PROBLEM TO SOLVE: Copy the lines from the one containing "At what (x,y)" to the one containing "Looking at the", putting "screen capture" in place of "screenshot" and changing nothing else. Leave the pictures out of your copy.

SUPPLIED INFORMATION:

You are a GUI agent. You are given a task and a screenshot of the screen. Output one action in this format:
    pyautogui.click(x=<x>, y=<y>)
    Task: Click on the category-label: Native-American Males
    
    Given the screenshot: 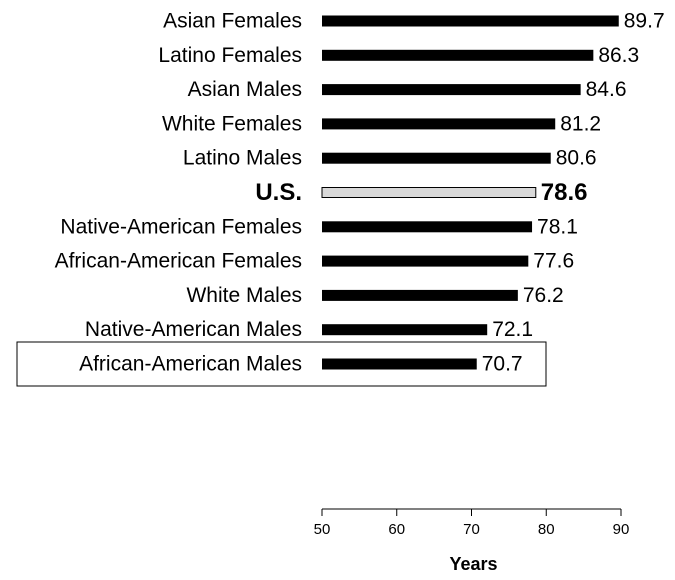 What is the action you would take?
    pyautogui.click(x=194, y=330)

...

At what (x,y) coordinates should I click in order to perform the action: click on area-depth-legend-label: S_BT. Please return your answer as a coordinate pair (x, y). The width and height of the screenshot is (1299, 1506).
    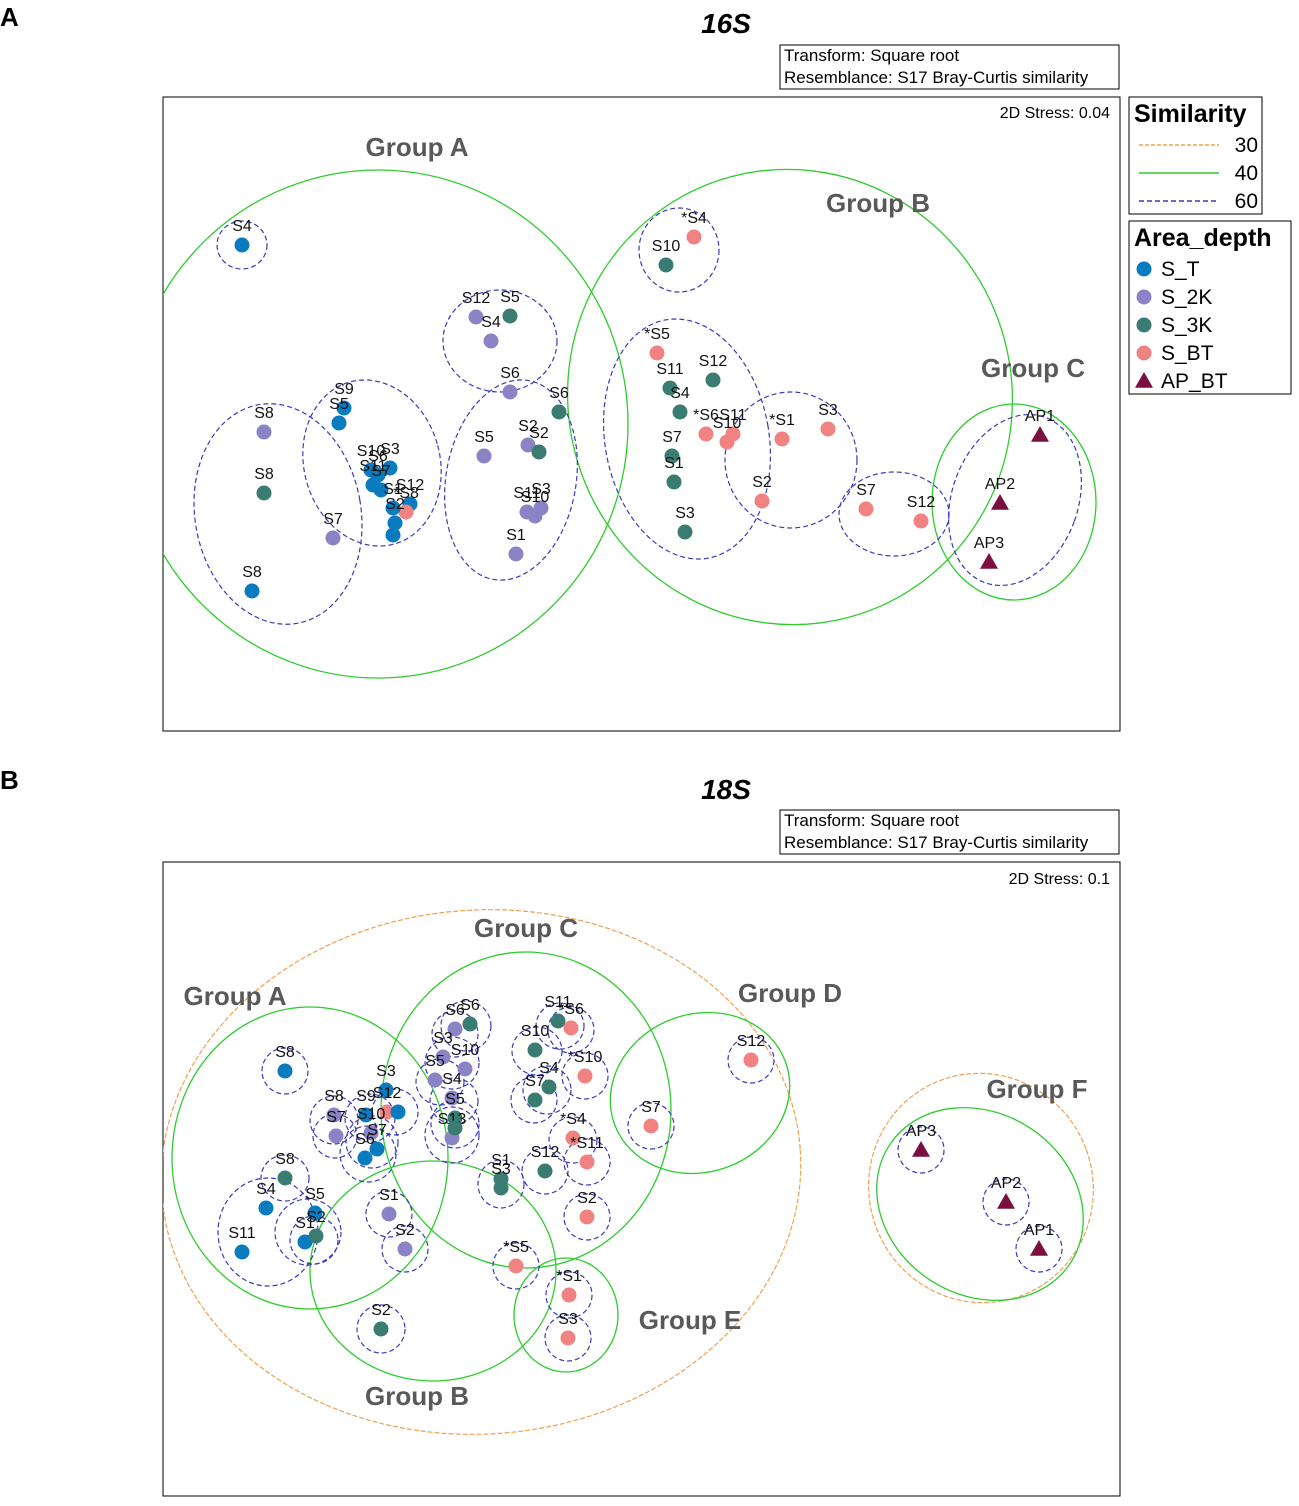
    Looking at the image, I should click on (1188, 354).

RESPONSE BOX:
At what (x,y) coordinates should I click in order to perform the action: click on area-depth-legend-label: S_BT. Please return your answer as a coordinate pair (x, y). The width and height of the screen capture is (1299, 1506).
    Looking at the image, I should click on (1188, 354).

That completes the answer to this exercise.